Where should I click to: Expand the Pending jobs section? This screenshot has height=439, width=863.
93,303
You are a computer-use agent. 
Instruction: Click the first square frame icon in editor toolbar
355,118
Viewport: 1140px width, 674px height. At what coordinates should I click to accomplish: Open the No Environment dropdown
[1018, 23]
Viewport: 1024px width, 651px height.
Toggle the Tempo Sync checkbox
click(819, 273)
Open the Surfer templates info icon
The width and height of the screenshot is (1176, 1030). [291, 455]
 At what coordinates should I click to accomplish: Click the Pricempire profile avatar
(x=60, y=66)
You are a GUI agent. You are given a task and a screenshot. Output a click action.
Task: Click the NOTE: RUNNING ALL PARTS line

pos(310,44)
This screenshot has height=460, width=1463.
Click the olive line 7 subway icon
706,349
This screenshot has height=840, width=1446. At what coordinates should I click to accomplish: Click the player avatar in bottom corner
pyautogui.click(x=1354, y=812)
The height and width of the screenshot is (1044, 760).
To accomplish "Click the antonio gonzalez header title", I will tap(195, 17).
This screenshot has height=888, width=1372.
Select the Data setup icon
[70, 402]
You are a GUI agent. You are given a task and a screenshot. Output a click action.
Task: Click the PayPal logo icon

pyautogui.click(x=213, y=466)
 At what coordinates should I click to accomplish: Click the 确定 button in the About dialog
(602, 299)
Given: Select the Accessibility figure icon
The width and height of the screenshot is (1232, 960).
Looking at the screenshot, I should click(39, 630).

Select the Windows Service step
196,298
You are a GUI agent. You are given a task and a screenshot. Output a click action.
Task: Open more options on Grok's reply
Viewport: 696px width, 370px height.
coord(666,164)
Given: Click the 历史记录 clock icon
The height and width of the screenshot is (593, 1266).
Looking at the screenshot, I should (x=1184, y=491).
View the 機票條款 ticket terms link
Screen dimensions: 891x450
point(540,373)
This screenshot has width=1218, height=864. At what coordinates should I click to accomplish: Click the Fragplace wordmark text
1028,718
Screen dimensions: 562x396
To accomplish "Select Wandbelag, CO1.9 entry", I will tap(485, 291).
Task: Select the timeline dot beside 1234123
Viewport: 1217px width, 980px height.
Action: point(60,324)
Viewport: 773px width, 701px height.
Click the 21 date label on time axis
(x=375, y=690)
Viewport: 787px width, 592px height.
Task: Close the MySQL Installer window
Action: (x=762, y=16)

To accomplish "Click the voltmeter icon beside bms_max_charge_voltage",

▸ GIVEN INSTRUCTION: Between the lines holding "This screenshot has height=460, width=1463." and "will tap(195, 17).", inclusive, in the listing above, write every line out again, requests included, and add 104 to each click coordinate in the answers.

▸ EXERCISE SOLUTION:
This screenshot has height=460, width=1463.
Click the olive line 7 subway icon
810,453
This screenshot has height=840, width=1446. At what coordinates should I click to accomplish: Click the player avatar in bottom corner
pyautogui.click(x=1458, y=916)
The height and width of the screenshot is (1044, 760).
To accomplish "Click the antonio gonzalez header title", I will tap(299, 121).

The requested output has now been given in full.